Our 10.1 Gbp of sequences were first assembled based on Zebra Finch (Taeniopygia guttata) and chicken (Gallus gallus) RNA references. The remaining reads were then de novo assembled. After filtering out contigs with low coverage (<10X), we retained 67,791 of 487,336 contigs, which covered approximately 5.3% of the P. w. bulomachus genome. Of 7,779 contigs retained for a top-hit species distribution analysis, the majority (about 86%) were matched to known Zebra Finch and chicken transcripts. We also annotated 6,365 contigs to gene ontology (GO) terms: in total, 122 GO-slim terms were assigned, including biological process (41%), molecular function (32%), and cellular component (27%). Many potential genetic markers for future adaptive genomic studies were also identified: 8,589 single nucleotide polymorphisms, 1,344 simple sequence repeats and 109 candidate genes that might be involved in elevational or climate adaptation.

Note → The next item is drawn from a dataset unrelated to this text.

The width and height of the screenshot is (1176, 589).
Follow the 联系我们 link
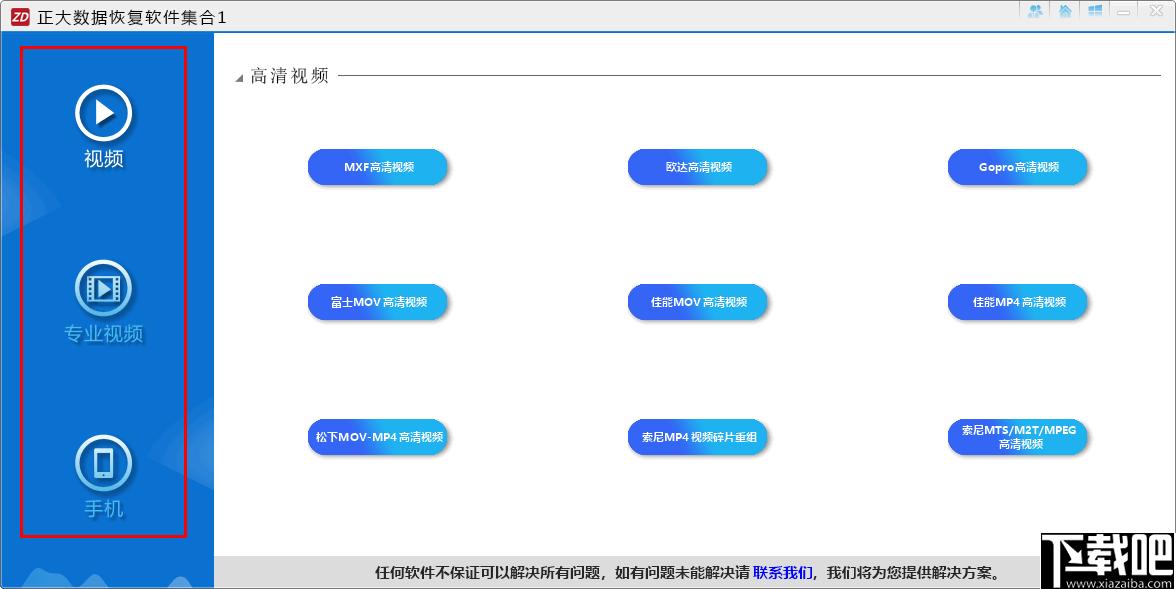(x=782, y=573)
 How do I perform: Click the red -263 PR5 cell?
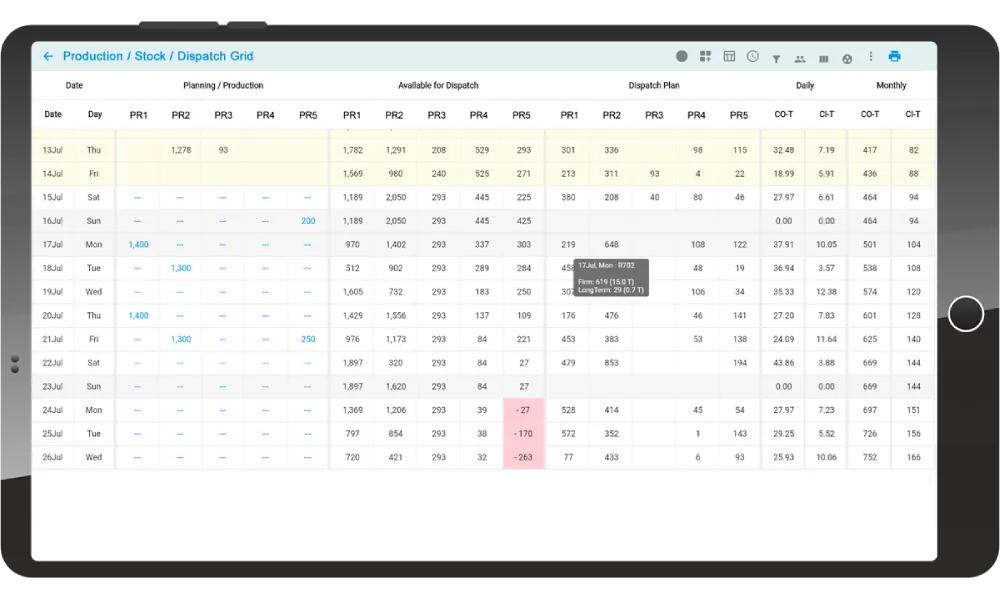point(521,457)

Our study shows that transcriptome data can serve as a rich genetic resource, even for a single run of short-read sequencing from a single individual of a non-model species. This is the first study providing transcriptomic information for species in the avian superfamily Sylvioidea, which comprises more than 1,000 species. Our data can be used to study adaptive divergence in heterogeneous environments and investigate other important ecological and evolutionary questions in parrotbills from different populations and even in other species in the Sylvioidea.